Hurni Baptiste · Nationalrat · 2022-03-17
Hurni Baptiste · Nationalrat · Neuenburg · Sozialdemokratische Fraktion · 2022-03-17
Wortprotokoll
La pêche professionnelle est une branche en crise en Suisse, qui est menacée dans son existence même. Malgré la demande en poissons lacustres locaux en très nette augmentation, les pêcheurs professionnels ne peuvent plus y satisfaire complètement, faute de poissons en suffisance dans les lacs suisses.
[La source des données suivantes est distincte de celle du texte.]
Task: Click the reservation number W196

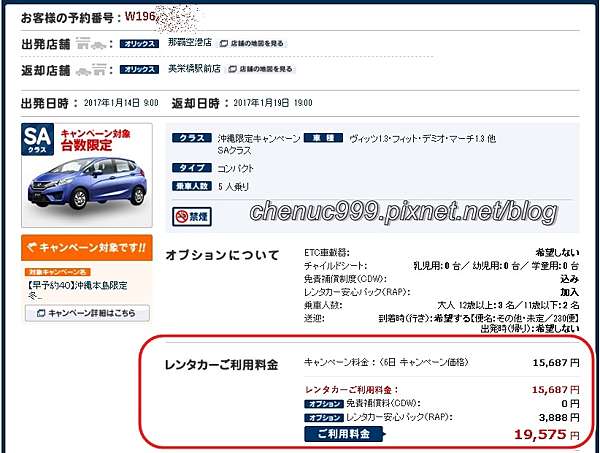Action: coord(140,16)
Le rapport en réponse au postulat 15.3795, "Etat des lieux de la situation des lacs et cours d'eau de Suisse en matière de pêche", publié le 30 janvier 2019, dresse un constat alarmant sur cette profession, qui fait pourtant intrinsèquement partie de notre culture gastronomique et professionnelle. Malheureusement, les causes sont multiples et les problèmes ne sauraient être résolus d'un coup de baguette magique. Il y a évidemment la question des espèces invasives, notamment la prolifération du cormoran, mais il serait très réducteur de penser que la diminution de la quantité de poissons dans nos lacs n'est pas liée à d'autres facteurs. Parmi ceux-ci, on citera notamment le réchauffement des eaux - conséquence directe du réchauffement climatique -, la modification chimique de la composition des eaux et la présence de micro et de macropolluants.
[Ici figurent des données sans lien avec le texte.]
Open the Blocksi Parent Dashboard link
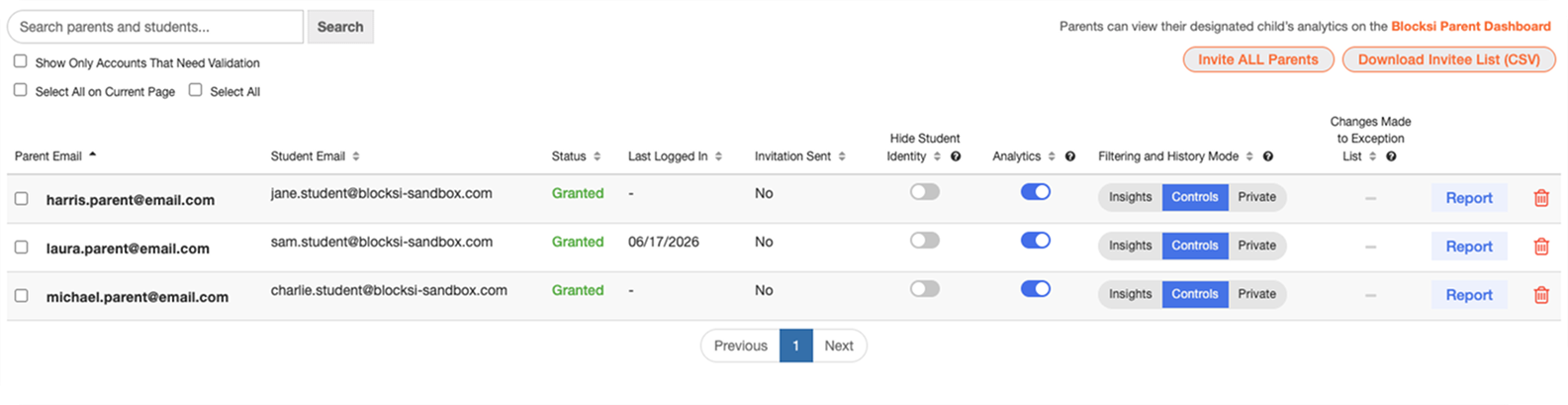Screen dimensions: 1568x405 [x=1471, y=27]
Pour tous ces éléments, le Conseil fédéral propose un certain nombre de mesures qui nous semblent intéressantes. Néanmoins, la diminution du nombre de poissons a pour conséquence immédiate et drastique la diminution alarmante du nombre de pêcheurs. On l'a déjà dit, la pêche professionnelle est pourtant importante dans notre paysage gastronomique helvétique, mais aussi pour son offre touristique. Plus [PAGE 538] encore, il s'agit d'une garantie pour le consommateur d'un produit régional obtenu en conformité avec des normes environnementales strictes. Il s'agit donc ni plus ni moins que d'un patrimoine historique et culturel pour nos régions lacustres.
La disparition de la pêche professionnelle est pourtant quasiment programmée si l'on ne fait rien. Aujourd'hui, plus de la moitié des pêcheurs professionnels a plus de 60 ans et les jeunes renoncent à exercer cette profession, car les revenus sont trop faibles.
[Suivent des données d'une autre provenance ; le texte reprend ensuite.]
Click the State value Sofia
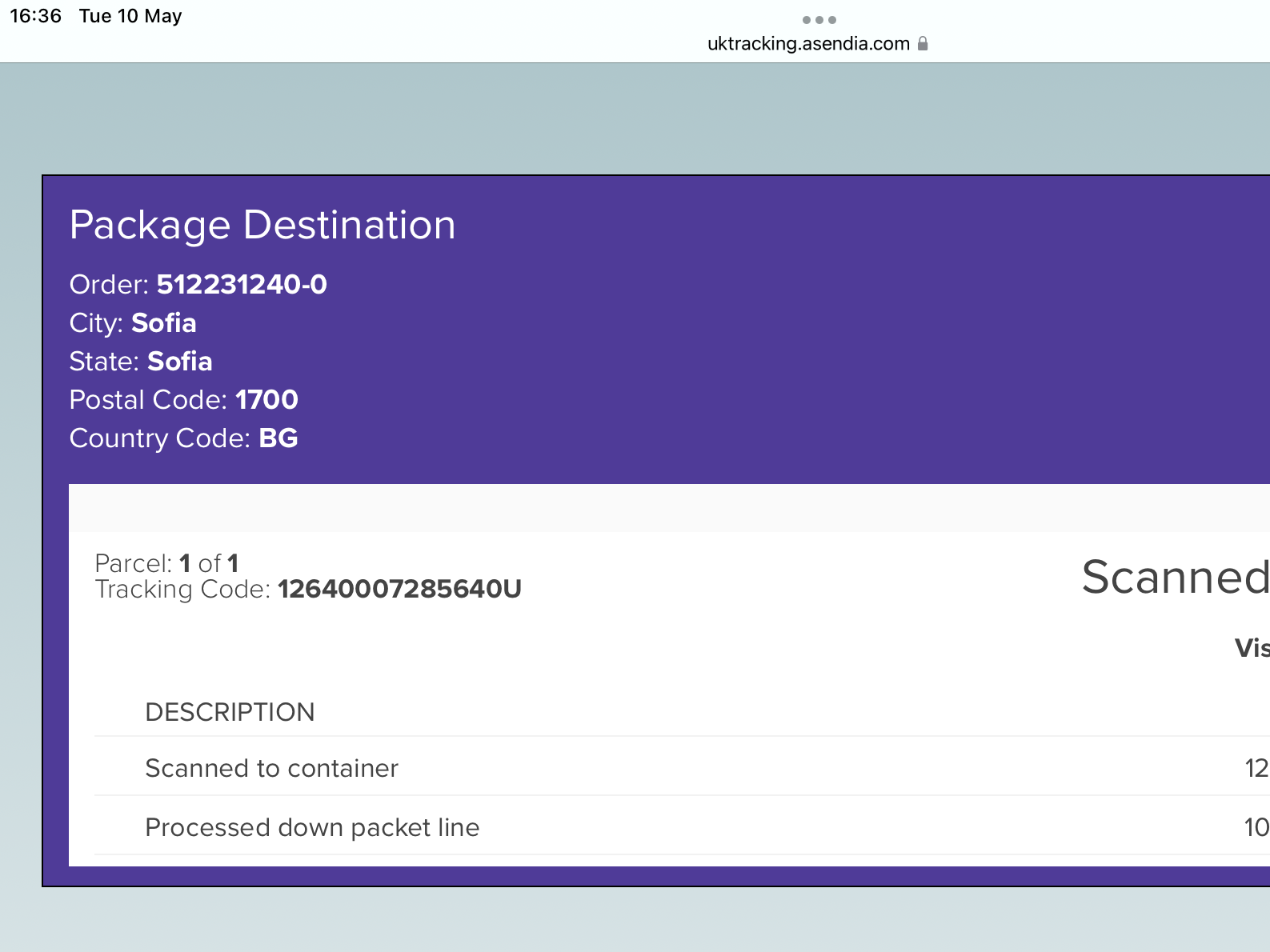 (x=179, y=362)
La présente motion propose au Conseil fédéral d'agir rapidement pour offrir un avenir à ce métier séculaire en Suisse. Il convient, à l'instar de l'agriculture, de soutenir financièrement la pêche professionnelle par le truchement d'une aide d'urgence, et uniquement d'urgence, en premier lieu pour que les pêcheurs en situation de crise ne se voient pas contraints de cesser une activité qui relève aujourd'hui plus du sacerdoce que du simple métier.
Par ailleurs, on doit tenir compte du rôle des pêcheurs en tant que sentinelles des lacs dont les observations nous renseignent rapidement sur la biodiversité et les effets du changement climatique. On pourrait d'ailleurs imaginer la création d'une veille scientifique devant être financée et coordonnée au niveau national en rassemblant le monde scientifique, les pêcheurs, qui sont sur le terrain, ainsi que les inspecteurs cantonaux. Ainsi, des mesures plus incisives pourraient être prises pour revitaliser les lacs suisses et ne pas laisser la pêche aux seuls mers et océans. Si nous ne faisons rien, demain nous n'aurons plus de pêche professionnelle en Suisse, et ce serait regrettable.